""I had sworn that I would never have a summerhouse," says Bjarke Ingels."
""When I was a kid, we would always go on trips during the summer, but then when my parents bought a summerhouse, we never went on trips again-we always just went to the summerhouse," he recalls."
""I kind of liked it, for sure-it was in the middle of the forest in Sweden. But ironically, my childhood home, where my parents still live, is by a lake in a forest in Denmark, right next to the beach. I like to joke that my family was the only one who bought a summerhouse with less wonderful nature than the place they actually live in.""
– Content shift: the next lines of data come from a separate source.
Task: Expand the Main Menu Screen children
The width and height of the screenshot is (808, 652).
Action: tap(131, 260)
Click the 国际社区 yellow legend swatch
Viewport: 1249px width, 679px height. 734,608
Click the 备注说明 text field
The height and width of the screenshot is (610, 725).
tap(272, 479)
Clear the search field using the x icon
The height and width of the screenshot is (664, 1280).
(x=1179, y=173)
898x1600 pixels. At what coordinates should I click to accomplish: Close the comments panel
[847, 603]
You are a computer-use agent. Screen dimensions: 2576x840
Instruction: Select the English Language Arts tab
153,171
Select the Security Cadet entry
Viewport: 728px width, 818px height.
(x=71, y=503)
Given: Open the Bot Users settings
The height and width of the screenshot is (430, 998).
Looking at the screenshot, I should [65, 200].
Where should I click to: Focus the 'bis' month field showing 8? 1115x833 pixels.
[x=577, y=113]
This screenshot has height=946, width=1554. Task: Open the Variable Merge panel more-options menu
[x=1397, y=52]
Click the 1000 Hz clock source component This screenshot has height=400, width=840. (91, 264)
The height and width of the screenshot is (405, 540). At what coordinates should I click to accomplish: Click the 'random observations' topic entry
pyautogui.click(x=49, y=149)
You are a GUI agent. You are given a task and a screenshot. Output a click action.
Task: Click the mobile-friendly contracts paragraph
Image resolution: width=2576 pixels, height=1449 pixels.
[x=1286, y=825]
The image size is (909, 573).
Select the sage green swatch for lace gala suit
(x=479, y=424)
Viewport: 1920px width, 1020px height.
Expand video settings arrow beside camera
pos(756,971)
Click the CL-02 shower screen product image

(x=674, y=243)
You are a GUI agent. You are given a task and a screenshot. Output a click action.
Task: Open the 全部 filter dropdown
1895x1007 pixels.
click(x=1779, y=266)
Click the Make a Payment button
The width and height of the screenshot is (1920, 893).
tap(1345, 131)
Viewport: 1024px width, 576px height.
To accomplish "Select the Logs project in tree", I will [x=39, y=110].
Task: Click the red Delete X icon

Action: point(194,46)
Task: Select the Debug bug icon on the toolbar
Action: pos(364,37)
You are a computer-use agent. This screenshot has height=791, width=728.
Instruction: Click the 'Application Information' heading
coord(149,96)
""My son turned two, and it became quite important for me that he would feel rooted in Denmark," Ingels says. "I think that once you have children, the microcosmos of the summerhouse becomes incredibly lovely. And I travel so much for work that for me, a holiday is actually to not travel.""
Bjarke Ingels initially resisted owning a summerhouse because family habits had concentrated summer life at a parental cottage. His decision changed after his son’s birth, when grounding his child in Denmark and valuing a non-travel holiday became priorities. He splits time between Copenhagen and New York and lives in a converted ferry overlooking CopenHill, a waste-to-energy plant topped with a ski slope. His work spans large-scale, innovative projects that combine futurism, functionality, and sustainability. The summerhouse reflects nostalgia, family priorities, and a practical, playful approach to place-making within his broader design ethos.